Can anyone from the optisystem team answer the first part.
Graph of wavelength versus BER
Can someone from the optisystem team have a look at this please?
How did you view the output as log of BER and frequency? Used the report function
But I checked the component results of BER analyzer and I saw the min Log BER as -86.041. I am not sure whether it is right or not. Just giving an idea. (After you run the simulation did you check the BER for each sweep, not just the last one)?
Graph attached
Simulation is attached
Thanks for that, I presume you mean the power combiner on page 1293
Sorry
Simulation
Result graph
Under ideal circumstances Laser 1470 would arrive at power meter 1 with a power of -10dBm.

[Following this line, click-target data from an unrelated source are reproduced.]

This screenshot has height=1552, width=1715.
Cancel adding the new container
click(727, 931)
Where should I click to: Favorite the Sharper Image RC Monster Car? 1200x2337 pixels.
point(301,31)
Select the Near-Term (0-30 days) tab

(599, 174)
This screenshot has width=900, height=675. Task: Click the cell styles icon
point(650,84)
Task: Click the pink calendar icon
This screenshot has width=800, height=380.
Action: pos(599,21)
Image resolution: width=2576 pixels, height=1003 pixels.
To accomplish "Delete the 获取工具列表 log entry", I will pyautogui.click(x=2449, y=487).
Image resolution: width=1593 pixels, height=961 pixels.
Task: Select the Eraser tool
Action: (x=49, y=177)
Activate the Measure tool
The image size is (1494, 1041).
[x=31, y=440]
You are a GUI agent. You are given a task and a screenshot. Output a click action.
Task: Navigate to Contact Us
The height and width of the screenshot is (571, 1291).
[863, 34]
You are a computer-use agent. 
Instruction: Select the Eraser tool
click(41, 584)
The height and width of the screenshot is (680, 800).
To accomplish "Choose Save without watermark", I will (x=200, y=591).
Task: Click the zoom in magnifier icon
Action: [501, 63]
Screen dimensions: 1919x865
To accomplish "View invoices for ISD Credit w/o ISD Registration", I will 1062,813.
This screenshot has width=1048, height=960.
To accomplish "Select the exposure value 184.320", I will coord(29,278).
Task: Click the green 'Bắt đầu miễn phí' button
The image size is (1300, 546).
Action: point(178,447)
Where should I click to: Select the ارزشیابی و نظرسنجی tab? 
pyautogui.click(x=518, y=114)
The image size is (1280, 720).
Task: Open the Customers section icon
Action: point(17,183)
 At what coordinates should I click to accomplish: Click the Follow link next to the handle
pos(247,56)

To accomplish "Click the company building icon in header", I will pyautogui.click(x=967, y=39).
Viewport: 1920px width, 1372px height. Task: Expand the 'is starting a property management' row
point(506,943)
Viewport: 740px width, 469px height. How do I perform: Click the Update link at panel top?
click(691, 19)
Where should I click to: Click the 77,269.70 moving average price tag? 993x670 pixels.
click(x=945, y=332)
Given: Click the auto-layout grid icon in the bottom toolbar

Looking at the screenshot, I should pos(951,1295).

Laser 1490 would arrive at power meter 2 with a power of -10dBm.
The picture “Result” shows the power measured at power meter 2. You will see that the lowest power on this graph is -10dBm. This is the expected power from the 1490 laser. In addition to this there is a gaussian shaped bulge. This is an unwanted leakage of power from the 1470nm laser as its wavelength is swept over a range. I would expect this result and have confirmed it elsewhere.
The unexpected result is the spike of optical power to the right of the gaussian shaped bulge.
The reason I am building this model is that CWDM lasers are expected to drift in wavelength domain. I know the drift in this case is excessive but I am trying to validate the model.
Thanks for your time.
The WDM mux and demux are band pass filters with a Gaussian response. As the CW laser has its wavelength changed some of the CW laser will leak through. The MUX and demux are not ideal.
Don’t mind the range I have swept over. This is just so I can see how the filters perform. In practice the lasers will only be drifting by a few nanometers.
Remember in CWDM systems the lasers are allowed drift from their central wavelength by plus of minus 6.5nm. I want to explore how this wavelength drift effects adjacent channels.
I had to attach the pictures separately.
Thank you for the reply Damian,
I am trying to model a CWDM system using typical values for transmitters/lasers from manufactures data sheet. Linewidth is typically specified in nanometers usually 20dB from the peak. I have yet to identify a data sheet for CWDM lasers that specifies the phase noise. How would you suggest I proceed?